De ambities voor de circulaire economie zijn groot. De overheid streeft ernaar dat Nederland in 2050 ‘circulair is’. Talloze bedrijven experimenteren met circulaire businessmodellen. Is dit een nieuwe hype of een werkelijke doorbraak in de manier waarop wij produceren en consumeren? Wat betekent dit voor kwaliteitsmanagement?
De noodzaak om op een andere manier met grondstoffen en materiaalstromen om te gaan is evident. Er is sprake van toenemende schaarste van materialen, van toenemende milieudruk vanwege afvalstromen, van een sterke groei van de wereldbevolking en dus een groeiende vraag naar grondstoffen om in een redelijk welvaartsniveau te voorzien.
Het aardige van het concept circulaire economie is dat hiermee duurzaam denken en handelen worden verankerd in het economische systeem waarop onze huidige productie- en consumptiewijze zijn gestoeld. Dat systeem heeft in de westerse wereld veel welvaart gebracht, maar ook gezorgd voor schade aan het milieu en biodiversiteit en voor een onevenwichtige verdeling van rijkdom wereldwijd.

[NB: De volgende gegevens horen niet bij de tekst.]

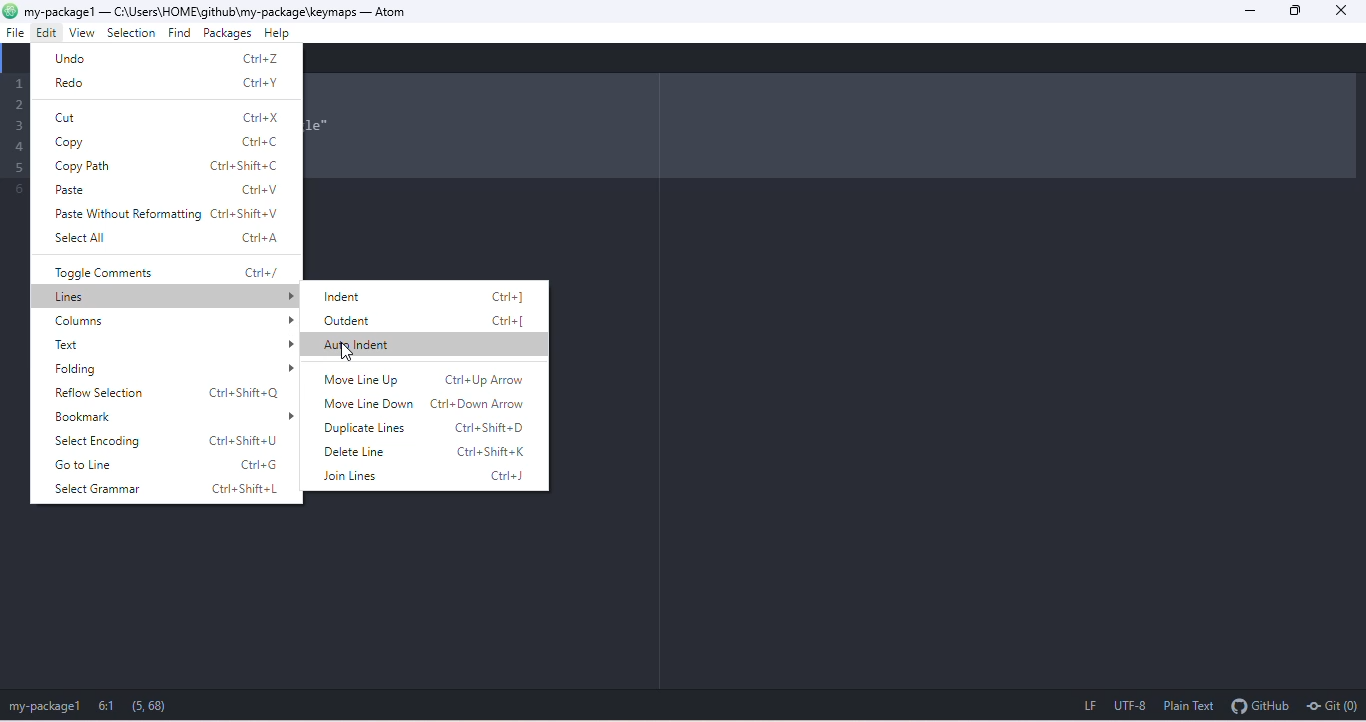 The height and width of the screenshot is (722, 1366). I want to click on outdent, so click(427, 321).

Nu de fysieke grenzen van beschikbaarheid van grondstoffen en de druk op onze leefomgeving dichtbij komen, is herontwerp van dat economische systeem onontkoombaar. Daarmee is ook een herontwerp van de voor het functioneren van het economische systeem noodzakelijke ‘kwaliteitsinfrastructuur’ nodig. Dat wil zeggen van het stelsel aan technische regelgeving (normen op allerlei schaalniveaus) en daarmee verbonden conformiteitsbeoordelingen, keurmerken en certificaten. En de wijze waarop organisaties deze technische regelgeving met behulp van managementsystemen in hun bedrijfsvoering implementeren. Dit artikel schetst de impact van de circulaire economie op kwaliteitsmanagement en hoe managementsystemen kunnen bijdragen aan het verankeren van circulair denken en handelen in de bedrijfsvoering van een organisatie.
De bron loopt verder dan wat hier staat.